[Stored items]
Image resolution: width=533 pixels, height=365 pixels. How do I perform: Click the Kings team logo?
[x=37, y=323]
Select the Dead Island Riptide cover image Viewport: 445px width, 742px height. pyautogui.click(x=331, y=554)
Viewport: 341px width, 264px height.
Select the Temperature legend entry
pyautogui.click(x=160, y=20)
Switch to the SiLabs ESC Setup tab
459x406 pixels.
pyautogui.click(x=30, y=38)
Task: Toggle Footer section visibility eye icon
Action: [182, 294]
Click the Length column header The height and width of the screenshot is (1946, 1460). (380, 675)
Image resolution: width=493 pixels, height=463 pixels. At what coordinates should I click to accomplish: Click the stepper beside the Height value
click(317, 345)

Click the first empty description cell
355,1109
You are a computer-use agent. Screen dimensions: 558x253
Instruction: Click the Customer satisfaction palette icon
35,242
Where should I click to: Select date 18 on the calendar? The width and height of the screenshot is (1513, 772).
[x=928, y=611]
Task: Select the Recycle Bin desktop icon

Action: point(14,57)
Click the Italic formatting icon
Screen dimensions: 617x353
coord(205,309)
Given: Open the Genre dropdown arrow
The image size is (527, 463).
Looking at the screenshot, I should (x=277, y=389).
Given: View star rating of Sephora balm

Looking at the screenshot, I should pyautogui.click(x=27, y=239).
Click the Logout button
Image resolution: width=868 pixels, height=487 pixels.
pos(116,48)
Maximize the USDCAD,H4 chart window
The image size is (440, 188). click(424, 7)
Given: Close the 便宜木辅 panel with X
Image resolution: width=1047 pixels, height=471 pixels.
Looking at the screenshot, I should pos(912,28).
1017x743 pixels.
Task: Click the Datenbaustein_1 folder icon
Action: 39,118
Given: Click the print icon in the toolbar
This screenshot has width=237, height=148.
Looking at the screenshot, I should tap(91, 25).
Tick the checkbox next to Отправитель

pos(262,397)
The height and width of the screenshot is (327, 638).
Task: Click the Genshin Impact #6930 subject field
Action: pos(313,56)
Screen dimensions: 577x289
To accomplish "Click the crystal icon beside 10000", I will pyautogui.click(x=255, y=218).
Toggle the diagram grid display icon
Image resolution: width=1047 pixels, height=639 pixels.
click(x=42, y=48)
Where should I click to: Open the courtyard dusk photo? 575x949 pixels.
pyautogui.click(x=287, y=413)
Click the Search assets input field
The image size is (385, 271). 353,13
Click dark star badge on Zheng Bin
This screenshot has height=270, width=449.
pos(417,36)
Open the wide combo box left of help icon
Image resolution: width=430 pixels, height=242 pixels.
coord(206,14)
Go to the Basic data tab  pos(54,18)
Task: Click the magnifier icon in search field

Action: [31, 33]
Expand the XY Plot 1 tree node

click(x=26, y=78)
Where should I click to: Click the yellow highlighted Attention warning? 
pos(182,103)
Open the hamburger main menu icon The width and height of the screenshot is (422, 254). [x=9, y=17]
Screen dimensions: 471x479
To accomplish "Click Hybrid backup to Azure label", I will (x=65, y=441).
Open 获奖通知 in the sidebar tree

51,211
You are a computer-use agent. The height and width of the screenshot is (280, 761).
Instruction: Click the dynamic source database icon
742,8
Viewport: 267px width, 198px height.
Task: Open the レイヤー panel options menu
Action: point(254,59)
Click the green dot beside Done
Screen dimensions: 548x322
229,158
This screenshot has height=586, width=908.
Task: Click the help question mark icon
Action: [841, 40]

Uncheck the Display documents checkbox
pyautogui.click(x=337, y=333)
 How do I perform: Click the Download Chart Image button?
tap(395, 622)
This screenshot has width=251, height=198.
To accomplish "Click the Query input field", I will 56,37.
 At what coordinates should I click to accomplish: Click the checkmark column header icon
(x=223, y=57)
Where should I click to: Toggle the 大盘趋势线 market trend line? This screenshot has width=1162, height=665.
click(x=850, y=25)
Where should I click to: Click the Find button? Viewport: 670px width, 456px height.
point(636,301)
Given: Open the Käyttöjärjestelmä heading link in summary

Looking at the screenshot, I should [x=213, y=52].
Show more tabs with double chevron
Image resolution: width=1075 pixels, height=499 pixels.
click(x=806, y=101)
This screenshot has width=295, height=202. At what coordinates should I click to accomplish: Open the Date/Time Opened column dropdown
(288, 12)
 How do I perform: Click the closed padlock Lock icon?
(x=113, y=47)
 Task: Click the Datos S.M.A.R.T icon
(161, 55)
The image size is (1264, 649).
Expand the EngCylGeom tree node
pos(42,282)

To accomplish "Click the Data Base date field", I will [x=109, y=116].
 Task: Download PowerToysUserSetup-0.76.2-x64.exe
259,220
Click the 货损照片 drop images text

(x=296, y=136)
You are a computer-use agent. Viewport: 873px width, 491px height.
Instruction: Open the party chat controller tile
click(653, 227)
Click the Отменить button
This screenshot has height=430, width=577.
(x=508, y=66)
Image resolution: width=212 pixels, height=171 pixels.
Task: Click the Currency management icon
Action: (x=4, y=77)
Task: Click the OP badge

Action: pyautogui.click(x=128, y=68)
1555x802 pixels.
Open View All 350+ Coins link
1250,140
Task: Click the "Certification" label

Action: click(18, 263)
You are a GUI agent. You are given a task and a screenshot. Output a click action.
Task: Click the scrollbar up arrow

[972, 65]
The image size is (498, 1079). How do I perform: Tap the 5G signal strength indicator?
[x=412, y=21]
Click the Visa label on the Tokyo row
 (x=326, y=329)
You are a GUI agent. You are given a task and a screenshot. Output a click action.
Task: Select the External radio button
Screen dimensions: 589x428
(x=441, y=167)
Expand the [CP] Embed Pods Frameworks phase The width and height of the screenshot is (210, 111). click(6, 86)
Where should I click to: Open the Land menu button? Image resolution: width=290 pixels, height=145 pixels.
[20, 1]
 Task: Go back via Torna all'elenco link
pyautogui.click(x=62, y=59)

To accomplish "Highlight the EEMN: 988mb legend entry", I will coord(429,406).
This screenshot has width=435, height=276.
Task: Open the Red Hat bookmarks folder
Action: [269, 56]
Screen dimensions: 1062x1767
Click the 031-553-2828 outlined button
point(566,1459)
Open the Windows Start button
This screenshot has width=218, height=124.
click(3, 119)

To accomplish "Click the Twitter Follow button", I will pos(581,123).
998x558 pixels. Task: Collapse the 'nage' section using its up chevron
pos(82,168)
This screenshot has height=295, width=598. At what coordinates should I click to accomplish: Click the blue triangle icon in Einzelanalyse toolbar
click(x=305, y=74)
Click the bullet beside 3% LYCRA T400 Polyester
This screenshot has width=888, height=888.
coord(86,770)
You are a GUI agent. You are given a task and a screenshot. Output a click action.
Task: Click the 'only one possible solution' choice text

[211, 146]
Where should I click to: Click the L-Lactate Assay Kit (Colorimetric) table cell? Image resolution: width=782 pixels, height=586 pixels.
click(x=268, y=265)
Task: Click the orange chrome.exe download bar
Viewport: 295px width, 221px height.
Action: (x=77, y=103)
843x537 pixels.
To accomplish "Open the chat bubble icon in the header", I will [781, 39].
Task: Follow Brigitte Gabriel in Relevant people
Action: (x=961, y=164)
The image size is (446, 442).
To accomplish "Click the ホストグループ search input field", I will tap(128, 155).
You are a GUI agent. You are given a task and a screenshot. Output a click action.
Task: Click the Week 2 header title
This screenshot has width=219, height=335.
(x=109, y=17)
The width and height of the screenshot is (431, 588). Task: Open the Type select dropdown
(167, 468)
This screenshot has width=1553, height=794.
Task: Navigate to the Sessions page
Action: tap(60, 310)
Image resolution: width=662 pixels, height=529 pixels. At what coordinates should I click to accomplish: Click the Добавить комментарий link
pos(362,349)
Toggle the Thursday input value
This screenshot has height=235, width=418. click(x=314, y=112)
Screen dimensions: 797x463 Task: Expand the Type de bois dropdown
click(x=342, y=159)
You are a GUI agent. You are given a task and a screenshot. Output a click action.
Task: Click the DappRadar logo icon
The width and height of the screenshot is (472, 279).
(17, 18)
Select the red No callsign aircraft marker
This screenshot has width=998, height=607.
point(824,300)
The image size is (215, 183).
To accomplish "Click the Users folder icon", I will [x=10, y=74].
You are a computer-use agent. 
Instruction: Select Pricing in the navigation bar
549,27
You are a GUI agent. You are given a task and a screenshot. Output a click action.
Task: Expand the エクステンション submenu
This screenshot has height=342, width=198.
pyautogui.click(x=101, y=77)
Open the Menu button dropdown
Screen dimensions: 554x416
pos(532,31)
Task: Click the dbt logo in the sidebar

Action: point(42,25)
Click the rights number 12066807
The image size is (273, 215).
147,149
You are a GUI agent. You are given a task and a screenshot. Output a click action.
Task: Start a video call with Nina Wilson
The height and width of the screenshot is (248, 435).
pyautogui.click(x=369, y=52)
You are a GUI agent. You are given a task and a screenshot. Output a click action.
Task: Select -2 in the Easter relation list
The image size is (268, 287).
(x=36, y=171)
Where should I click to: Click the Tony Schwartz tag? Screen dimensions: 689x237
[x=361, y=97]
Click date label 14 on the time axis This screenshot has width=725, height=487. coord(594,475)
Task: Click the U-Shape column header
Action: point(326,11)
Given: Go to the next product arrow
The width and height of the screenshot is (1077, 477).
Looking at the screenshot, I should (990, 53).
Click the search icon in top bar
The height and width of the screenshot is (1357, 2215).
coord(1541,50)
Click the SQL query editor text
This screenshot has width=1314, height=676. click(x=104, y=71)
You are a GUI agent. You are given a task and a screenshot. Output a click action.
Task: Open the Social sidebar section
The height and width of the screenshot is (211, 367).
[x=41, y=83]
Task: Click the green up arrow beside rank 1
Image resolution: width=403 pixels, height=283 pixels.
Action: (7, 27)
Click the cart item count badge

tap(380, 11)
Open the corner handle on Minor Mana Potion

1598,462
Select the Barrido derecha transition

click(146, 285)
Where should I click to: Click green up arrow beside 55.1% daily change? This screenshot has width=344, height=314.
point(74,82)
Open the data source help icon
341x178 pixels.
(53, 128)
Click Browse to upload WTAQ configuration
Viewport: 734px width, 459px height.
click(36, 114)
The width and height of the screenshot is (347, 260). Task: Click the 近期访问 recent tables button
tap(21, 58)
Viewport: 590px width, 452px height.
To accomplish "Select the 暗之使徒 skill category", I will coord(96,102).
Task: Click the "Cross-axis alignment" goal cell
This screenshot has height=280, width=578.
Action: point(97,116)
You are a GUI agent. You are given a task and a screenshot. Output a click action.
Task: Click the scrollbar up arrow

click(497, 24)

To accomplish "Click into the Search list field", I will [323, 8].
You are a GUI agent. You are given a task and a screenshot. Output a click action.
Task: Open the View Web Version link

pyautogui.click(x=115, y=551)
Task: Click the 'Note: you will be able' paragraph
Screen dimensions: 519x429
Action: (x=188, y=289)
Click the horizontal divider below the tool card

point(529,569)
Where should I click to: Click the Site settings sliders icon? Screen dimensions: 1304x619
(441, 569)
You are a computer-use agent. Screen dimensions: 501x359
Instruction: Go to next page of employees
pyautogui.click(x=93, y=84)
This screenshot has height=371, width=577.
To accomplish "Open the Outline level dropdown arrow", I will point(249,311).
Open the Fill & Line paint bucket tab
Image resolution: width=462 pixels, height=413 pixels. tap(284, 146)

Problem details.
Only one stretch of the data above is needed. Restate it word for word, from the line containing "column header icon" through the line containing "Show more tabs with double chevron", both ends included.

Response.
 At what coordinates should I click to accomplish: Click the checkmark column header icon
(x=223, y=57)
Where should I click to: Toggle the 大盘趋势线 market trend line? This screenshot has width=1162, height=665.
click(x=850, y=25)
Where should I click to: Click the Find button? Viewport: 670px width, 456px height.
point(636,301)
Given: Open the Käyttöjärjestelmä heading link in summary

Looking at the screenshot, I should [x=213, y=52].
Show more tabs with double chevron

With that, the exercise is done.